Author's Affiliation: Departments of Medicine and Cancer Biology, Breast Cancer Research Program, Vanderbilt-Ingram Comprehensive Cancer Center, Vanderbilt University School of Medicine, Nashville, Tennessee

Requests for reprints: Carlos L. Arteaga, Departments of Medicine and Cancer Biology, Breast Cancer Research Program, Vanderbilt-Ingram Comprehensive Cancer Center, Vanderbilt University School of Medicine, Nashville, TN 37232-6307. Phone: 615-936-3524; Fax: 615-936-1790; E-mail: carlos.l.arteaga{at}vanderbilt.edu.

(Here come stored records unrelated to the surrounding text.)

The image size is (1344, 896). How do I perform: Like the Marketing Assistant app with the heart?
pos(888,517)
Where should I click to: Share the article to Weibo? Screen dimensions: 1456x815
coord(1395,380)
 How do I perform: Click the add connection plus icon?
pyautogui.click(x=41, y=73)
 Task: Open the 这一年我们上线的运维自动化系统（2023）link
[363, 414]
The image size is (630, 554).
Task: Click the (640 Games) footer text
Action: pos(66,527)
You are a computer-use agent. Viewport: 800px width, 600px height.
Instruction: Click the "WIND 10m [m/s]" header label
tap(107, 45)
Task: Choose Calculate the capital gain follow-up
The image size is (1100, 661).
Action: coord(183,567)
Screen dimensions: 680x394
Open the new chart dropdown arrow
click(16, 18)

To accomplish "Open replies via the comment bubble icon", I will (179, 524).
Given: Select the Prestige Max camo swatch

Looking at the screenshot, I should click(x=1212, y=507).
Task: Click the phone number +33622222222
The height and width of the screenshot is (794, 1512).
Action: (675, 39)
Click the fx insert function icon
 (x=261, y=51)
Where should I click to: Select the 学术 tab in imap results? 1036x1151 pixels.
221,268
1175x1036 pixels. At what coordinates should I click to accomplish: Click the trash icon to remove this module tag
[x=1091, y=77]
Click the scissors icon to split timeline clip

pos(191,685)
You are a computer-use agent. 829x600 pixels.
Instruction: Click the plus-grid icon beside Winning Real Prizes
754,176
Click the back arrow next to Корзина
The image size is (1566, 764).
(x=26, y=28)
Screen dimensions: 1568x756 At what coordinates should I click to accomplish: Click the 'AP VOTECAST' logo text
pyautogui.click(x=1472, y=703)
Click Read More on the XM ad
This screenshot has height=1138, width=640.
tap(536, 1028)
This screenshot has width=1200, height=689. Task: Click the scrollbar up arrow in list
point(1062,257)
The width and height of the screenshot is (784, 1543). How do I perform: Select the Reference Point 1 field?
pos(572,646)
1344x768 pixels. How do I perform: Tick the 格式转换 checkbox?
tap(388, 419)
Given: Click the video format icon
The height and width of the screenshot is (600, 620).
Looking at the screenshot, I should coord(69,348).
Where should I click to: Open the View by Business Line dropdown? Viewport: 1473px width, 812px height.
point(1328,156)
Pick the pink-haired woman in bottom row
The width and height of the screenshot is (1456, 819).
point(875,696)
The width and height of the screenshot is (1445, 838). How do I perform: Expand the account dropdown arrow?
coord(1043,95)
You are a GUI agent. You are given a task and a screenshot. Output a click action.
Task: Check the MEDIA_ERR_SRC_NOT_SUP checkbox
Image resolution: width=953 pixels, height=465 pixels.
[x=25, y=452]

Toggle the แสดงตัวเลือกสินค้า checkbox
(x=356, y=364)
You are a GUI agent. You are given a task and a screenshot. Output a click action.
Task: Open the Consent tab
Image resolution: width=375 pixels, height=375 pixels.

Amplification of the HER2/Neu (ERBB2) gene, the second member of the epidermal growth factor receptor (ErbB) tyrosine kinase family, occurs in 25% of invasive breast cancers and is associated with poor patient outcome (1). Trastuzumab (Herceptin), a humanized monoclonal IgG₁ that binds to the extracellular domain of the HER2 receptor, induces clinical responses in HER2-overexpressing breast cancers and prolongs patient survival when combined with chemotherapy (2–8). The randomized studies that showed the clinical benefit of trastuzumab enrolled mainly or exclusively patients with breast cancer that overexpress HER2 as measured by intense membrane staining in the majority of tumor cells with HER2 antibodies (3+ by immunohistochemistry) or excess copies of the HER2 gene determined by fluorescence in situ hybridization. Patients with a single copy of the HER2 gene (so called fluorescence in situ hybridization negative) or with 2+ HER2 protein by immunohistochemistry have not been shown to benefit from therapy with trastuzumab either alone or in combination with chemotherapy. For these reasons, trastuzumab is approved for use only in patients with HER2-overexpressing breast cancer as defined above. Therefore, HER2 overexpression by immunohistochemistry and/or fluorescence in situ hybridization is the biomarker predictive of good odds of response to treatment with the antibody. However, many patients with HER2 gene–amplified metastatic breast cancers do not respond or eventually escape trastuzumab, suggesting both de novo and acquired mechanisms of therapeutic resistance.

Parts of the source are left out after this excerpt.